CLOWarden monitors pull requests created in the configuration repository and, when applicable, it validates the proposed changes to access rules and creates reconciliation jobs to apply the necessary changes. This is what we call an on-demand reconciliation job: it's created as a result of a user's submitted pull request, and changes are applied immediately once the pull request is approved and merged.

Sometimes, however, this may not be enough. Changes can be applied manually to the service bypassing the configuration files (i.e. from the GitHub settings UI), and CLOWarden still needs to make sure that the actual state matches the desired state documented in the configuration files. So in addition to on-demand reconciliation jobs, CLOWarden runs periodic ones to ensure everything is all right all the time.
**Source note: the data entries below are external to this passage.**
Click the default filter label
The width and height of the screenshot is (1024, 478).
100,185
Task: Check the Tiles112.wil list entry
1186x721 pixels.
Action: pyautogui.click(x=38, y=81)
In any case, we'll try to improve the docs to make it clearer how it works (i.e. highlighting some important parts) and avoid potential problems in the future to other users.

austinlparker · 2024-09-19T15:11:46Z

I didn't see a way to configure the periodic reconciliation, or even an explanation of when it runs. Respectfully, I have some concerns about the design of CLOWarden where it is capable of mass destructive actions periodically without any confirmation from the user, even if there's a command line version. When I ran the diff (which is how we had the backup to begin with), CLOWarden complained about it (you can see the complaints in the linked PR above).

Ultimately, we did not fully understand or appreciate how CLOWarden functioned here, and did not have the requisite expertise in Rust to really audit the code or appreciate its functionality. I believe that better documentation would have helped here, or perhaps the ability to clearly configure/understand the periodic reconciliation loop.

tegioz · 2024-09-19T15:32:39Z

Respectfully, I have some concerns about the design of CLOWarden where it is capable of mass destructive actions periodically without any confirmation from the user, even if there's a command line version.

I understand, that's fine. We needed to be able to remove teams/permissions/etc manually added from the GitHub UI without maintainers interaction or approval, it was a requirement for us.

When I ran the diff (which is how we had the backup to begin with), CLOWarden complained about it (you can see the complaints in the linked PR above).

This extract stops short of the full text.